Below are the two sections that deserve to be passed. Hopefully when the Defense Authorization bill finally does get passed these measures will still be included.
National Defense Authorization Act for Fiscal Year 2011 (Reported in House - RH)
SEC. 323. PILOT PROGRAM ON BEST VALUE FOR CONTRACTS FOR PRIVATE SECURITY FUNCTIONS.
(a) Pilot Program Authorized- Not later than 180 days after the date of the enactment of this Act, the Secretary of Defense shall establish a pilot program under which the Secretary shall implement a best value procurement standard in entering into contracts for the provision of private security functions in Afghanistan and Iraq. In entering into a covered contract under the pilot program, in addition to taking into consideration the cost of the contract, the Secretary shall take into consideration each of the following:
(1) Past performance.
(4) Management expertise.
(5) Technical approach.
(6) Experience of key personnel.
(7) Management structure.
(9) Such other matters as the Secretary determines are appropriate.
(b) Justification- A covered contract under the pilot program may not be awarded unless the contracting officer for the contract justifies in writing the reason for the award of the contract.
(c) Annual Report- Not later than January 15 of each year the pilot program under this section is carried out, the Secretary of Defense shall submit to the congressional defense committees an unclassified report containing each of the following:
(1) A list of any covered contract awarded for private security functions in Afghanistan and Iraq under the pilot program.
(2) A description of the matters that the Secretary of Defense took into consideration, in addition to cost, in awarding each such contract.
(3) Any additional information or recommendations the Secretary considers appropriate to include with respect to the pilot program, the contracts awarded under the pilot program, or the considerations for evaluating such contracts.

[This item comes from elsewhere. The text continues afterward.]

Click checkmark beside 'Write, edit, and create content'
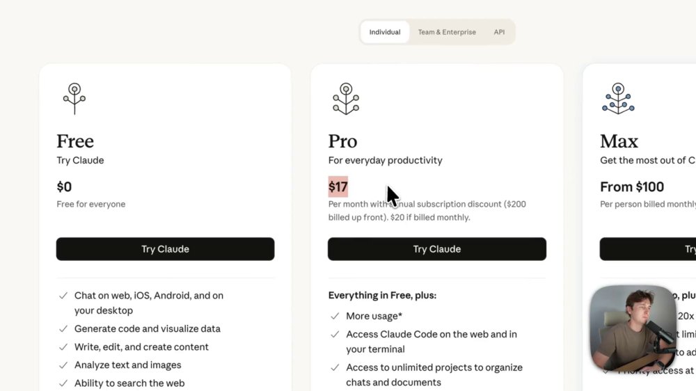This screenshot has height=391, width=696. pos(63,347)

(d) Termination of Program- The authority of the Secretary of Defense to carry out a pilot program under this section terminates on September 30, 2013. The termination of the authority shall not affect the validity of contracts that are awarded or modified during the period of the pilot program, without regard to whether the contracts are performed during the period.
(e) Discretionary Implementation After September 30, 2013- After September 30, 2013, implementation of a best value procurement standard in entering into contracts for the provision of private security functions in Afghanistan and Iraq shall be at the discretion of the Secretary of Defense.
(f) Definitions- In this section:
(1) The term `best value' means providing the best overall benefit to the Government in accordance with the tradeoff process described in section 15.101-1 of title
48 of the Code of Federal Regulations.
(2) The term `covered contract' means--
(A) a contract of the Department of Defense for the performance of services; or
(B) a task order or delivery order issued under such a contract.
(3) The term `private security functions' means guarding, by a contractor under a covered contract, of personnel, facilities, or property of a Federal agency, the contractor, a subcontractor of a contractor, or a third party.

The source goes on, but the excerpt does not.